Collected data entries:
+++
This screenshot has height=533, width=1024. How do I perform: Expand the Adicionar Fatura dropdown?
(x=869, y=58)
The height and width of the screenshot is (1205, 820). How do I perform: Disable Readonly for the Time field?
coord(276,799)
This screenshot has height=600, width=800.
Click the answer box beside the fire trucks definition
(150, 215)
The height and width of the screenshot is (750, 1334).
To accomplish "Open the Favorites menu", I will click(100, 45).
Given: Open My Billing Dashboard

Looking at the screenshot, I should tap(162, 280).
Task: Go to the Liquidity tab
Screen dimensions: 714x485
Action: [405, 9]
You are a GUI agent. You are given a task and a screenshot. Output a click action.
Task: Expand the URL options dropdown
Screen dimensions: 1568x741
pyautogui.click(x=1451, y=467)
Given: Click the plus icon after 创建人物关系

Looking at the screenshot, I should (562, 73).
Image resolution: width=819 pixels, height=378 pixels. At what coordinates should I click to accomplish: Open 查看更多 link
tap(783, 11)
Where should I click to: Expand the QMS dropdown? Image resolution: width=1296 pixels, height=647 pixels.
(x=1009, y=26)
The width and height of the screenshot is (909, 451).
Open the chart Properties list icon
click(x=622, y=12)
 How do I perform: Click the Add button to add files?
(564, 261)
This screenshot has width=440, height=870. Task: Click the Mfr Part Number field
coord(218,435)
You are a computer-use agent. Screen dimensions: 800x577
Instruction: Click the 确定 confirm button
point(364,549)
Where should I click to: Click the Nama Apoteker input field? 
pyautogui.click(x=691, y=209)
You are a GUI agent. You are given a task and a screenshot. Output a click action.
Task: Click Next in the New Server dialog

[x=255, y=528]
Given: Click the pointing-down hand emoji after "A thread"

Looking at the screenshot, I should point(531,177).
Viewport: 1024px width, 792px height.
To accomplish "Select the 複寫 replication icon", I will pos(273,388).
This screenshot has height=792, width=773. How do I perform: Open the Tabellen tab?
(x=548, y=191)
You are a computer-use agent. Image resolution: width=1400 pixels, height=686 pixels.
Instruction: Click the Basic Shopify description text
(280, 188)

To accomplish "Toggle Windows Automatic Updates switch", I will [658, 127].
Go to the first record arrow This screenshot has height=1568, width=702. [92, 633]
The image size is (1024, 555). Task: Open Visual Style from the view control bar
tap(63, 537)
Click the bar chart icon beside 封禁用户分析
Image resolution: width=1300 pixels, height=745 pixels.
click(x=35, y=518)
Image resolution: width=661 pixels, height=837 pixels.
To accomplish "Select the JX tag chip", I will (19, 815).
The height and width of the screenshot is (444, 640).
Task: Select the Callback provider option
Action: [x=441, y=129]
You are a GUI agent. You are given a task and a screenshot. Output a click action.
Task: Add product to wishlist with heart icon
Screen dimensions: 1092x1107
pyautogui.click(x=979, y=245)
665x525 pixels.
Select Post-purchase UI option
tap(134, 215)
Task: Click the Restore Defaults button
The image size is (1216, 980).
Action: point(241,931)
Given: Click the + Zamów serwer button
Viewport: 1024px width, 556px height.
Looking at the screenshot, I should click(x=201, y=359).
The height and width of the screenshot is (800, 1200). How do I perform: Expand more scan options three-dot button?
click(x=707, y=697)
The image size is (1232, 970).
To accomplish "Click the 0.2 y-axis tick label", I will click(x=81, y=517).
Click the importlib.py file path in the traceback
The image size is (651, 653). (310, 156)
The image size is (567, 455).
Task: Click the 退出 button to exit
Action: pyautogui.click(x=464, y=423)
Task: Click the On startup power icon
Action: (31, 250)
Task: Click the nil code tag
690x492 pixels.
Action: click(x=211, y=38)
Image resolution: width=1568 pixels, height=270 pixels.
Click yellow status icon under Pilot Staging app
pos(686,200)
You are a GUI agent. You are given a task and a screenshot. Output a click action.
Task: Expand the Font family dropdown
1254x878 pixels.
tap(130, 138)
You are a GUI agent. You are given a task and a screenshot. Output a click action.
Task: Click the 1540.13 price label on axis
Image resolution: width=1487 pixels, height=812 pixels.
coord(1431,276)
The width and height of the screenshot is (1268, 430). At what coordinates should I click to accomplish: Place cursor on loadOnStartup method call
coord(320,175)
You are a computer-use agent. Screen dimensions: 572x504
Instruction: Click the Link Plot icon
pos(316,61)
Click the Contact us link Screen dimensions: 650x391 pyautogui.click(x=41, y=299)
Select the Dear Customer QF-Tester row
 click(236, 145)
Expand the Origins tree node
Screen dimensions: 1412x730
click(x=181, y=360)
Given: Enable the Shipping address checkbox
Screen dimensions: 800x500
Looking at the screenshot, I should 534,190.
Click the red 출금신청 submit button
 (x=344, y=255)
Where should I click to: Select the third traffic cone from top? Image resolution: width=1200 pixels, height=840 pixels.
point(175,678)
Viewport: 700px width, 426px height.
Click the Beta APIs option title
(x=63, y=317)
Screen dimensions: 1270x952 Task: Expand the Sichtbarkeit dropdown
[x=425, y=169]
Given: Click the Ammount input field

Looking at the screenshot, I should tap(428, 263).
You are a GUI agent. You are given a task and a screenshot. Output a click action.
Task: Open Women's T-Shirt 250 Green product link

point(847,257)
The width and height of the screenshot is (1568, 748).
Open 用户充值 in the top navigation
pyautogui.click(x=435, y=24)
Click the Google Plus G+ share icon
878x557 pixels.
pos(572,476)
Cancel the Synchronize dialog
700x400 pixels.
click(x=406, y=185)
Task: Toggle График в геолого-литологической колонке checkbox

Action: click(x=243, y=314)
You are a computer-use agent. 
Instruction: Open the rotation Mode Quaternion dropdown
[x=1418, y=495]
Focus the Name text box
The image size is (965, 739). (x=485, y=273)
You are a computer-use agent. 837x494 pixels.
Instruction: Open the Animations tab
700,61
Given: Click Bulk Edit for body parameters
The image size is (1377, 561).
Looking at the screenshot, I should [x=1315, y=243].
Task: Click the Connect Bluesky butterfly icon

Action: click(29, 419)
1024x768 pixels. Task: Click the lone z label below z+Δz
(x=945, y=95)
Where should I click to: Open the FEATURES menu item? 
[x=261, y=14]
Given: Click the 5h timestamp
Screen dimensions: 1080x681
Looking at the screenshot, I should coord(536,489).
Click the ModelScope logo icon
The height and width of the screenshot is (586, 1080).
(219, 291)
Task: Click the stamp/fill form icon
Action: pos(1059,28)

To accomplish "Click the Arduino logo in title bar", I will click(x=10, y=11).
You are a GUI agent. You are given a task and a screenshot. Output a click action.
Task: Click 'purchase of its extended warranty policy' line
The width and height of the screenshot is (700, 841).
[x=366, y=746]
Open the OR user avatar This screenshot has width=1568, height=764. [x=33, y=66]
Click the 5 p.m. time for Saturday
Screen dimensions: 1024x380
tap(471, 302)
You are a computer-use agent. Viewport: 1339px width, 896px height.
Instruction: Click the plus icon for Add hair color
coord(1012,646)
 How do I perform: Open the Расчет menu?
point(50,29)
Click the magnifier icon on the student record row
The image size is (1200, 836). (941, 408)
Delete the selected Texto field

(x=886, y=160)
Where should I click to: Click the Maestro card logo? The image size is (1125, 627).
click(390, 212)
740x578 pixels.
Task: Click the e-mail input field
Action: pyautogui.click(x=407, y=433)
+++
The response consists of the lines above that contain "computer".

* **Task output**
You are a computer-use agent. Screen dimensions: 800x577
You are a computer-use agent. Image resolution: width=1400 pixels, height=686 pixels.
You are a computer-use agent. Screen dimensions: 572x504
You are a computer-use agent. 
You are a computer-use agent. 837x494 pixels.
You are a computer-use agent. Viewport: 1339px width, 896px height.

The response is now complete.